When faced with this challenge Dennett has a stock retort. “well,” he will say (I’m paraphrasing a typical reply) “you see, everything we experience has a totally mechanistic underpinning in the brain that is so explanatory and interesting that there is simply no need to invoke some additional entity.” What he’s doing here can be clarified with an analogy. Imagine a book called Computer Monitors Explained, purportedly about computer screens, but which upon examination contains only a detailed description of the mechanical workings of a computer’s CPU. Now imagine that– when baffled readers inevitably protest “this isn’t about monitors at all!”– the author invokes Dennett’s defense: “Well, you see, everything you observe on the monitor has a totally mechanistic underpinning in the CPU that is so explanatory and interesting that there is simply no need to invoke some additional entity.”  In this case two obvious absurdities leap out at us. One– there plainly is an additional entity, called a monitor, on which we observe content generated by the CPU. Two– if you don’t believe in monitors then why title your book Computer Monitors Explained?! Both absurdities apply equally, if less obviously, to Consciousness Explained.

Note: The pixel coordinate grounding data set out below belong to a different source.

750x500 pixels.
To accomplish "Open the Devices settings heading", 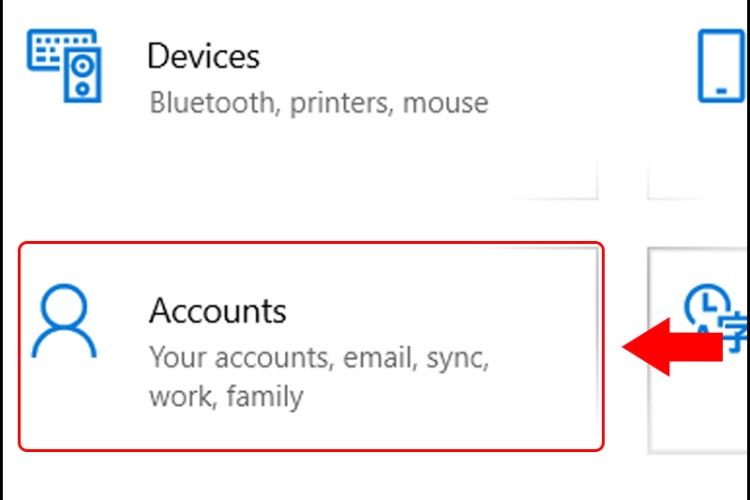I will coord(203,56).
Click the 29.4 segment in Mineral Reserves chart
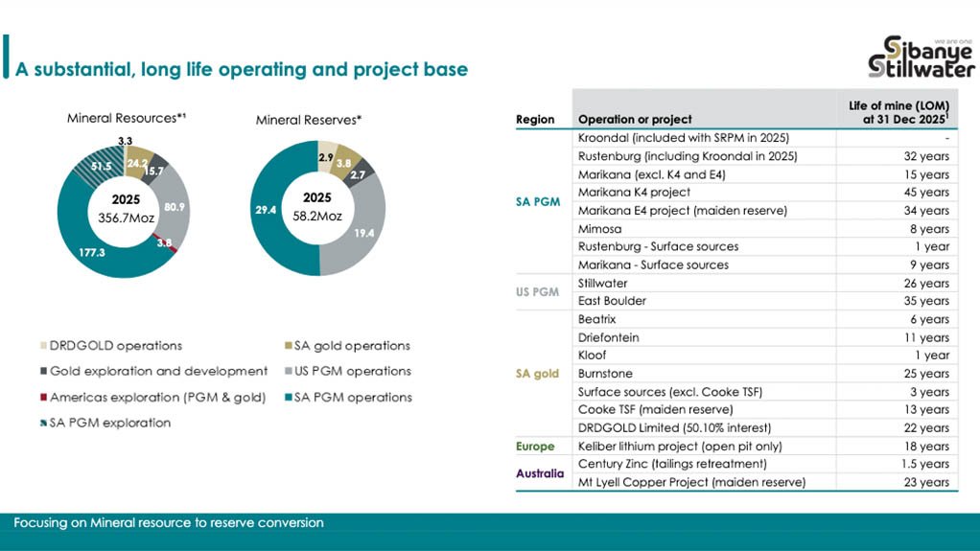The width and height of the screenshot is (980, 551). 269,220
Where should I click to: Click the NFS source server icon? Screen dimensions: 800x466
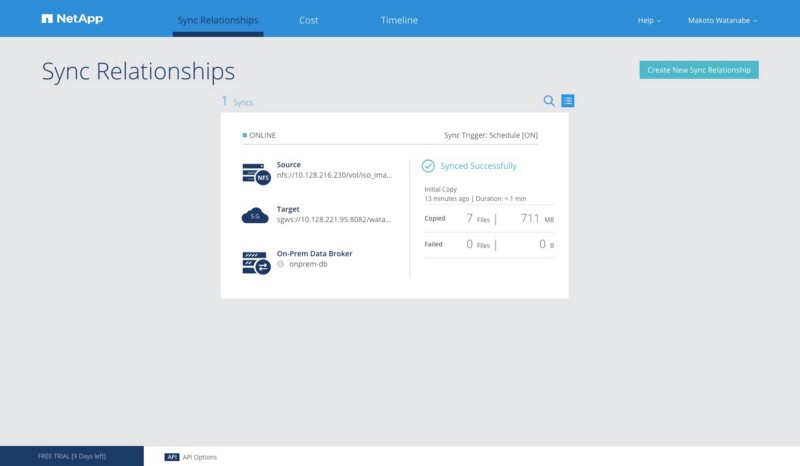coord(256,174)
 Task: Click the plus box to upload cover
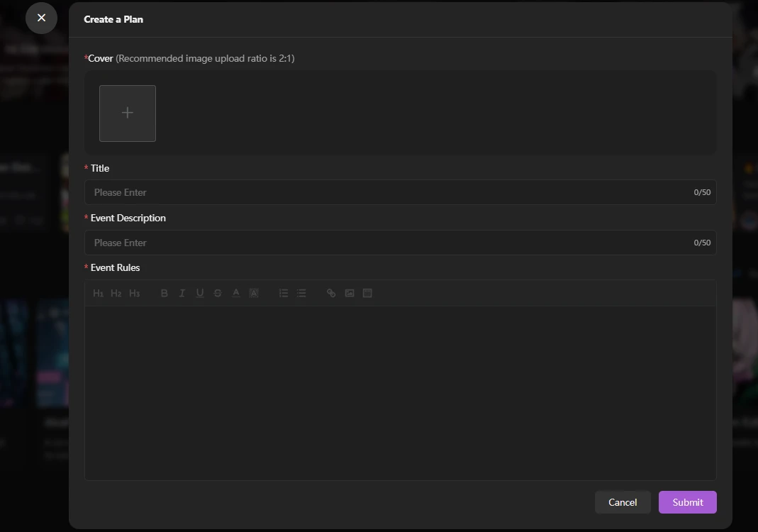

You might be wondering, if the book’s mistake is so egregious, then how on earth does he get away with it (to whatever extent that he does); If the book is about content, not consciousness, then how does he disguise this simple category mistake as a revolutionary insight? The answer is to do with the curious character of consciousness. You may have noticed a seeming contradiction in my river analogy: it characterizes the subject/object nature of consciousness as both blatantly obvious and elusively counter-intuitive. Though this sounds contradictory, it isn’t. Consciousness behaves something like eyeglasses, which for many people are–not just required for–but  the very means of vision. The perception  that glasses allow is itself a property, yet one that is so transparent to daily life that eyeglass wearers tend to forget about them. Consciousness is similar; in one sense something that is so ‘close-up’ or inextricable from the act of perception that it’s easy to disregard, even though– in another sense– there is nothing more obviously real. But unlike eyeglasses, the radical transparency and maliability of consciousness is so extreme as to render it totally unique among philosophical problems. So unique that consciousness becomes hard to analyze– or even talk about. This unique difficulty makes the issue ripe for confusion, or even deception.

So which is it? Is Dennett pulling a fast one on us, or is he simply confused? I think the answer is somewhere in between. A seasoned and distinguished philosopher, Dennett is well aware of the unique issues presented by consciousness. Even the book’s straw-man characterizations of the conventional view often ring with the sympathy of an informed proponent. The man did, after all, write a book titled Content and Consciousness In one sense the sheer scale of the  rhetorical treatment employed by Consciousness Explained betrays an acknowledgement of the problem’s unique difficulty. The fact is, Dennett has built a career on demystifying the mysterious. The essential approach and over-arching theme of his catalog has been “looking under the hood” to “reverse engineer” and thus reduce mysteries to a scientific, material explanation. My guess is the decision to commit himself to this view required of Dennett the same cognitive dissonance it asks of us. I’m willing to bet that, a bit like Darth Vader, though he won’t admit it  he was (and possibly still is) privately conflicted.  With Consciousness Explained, he simply buckled under the weight of his own reputation and took his deflationary method one mystery too far.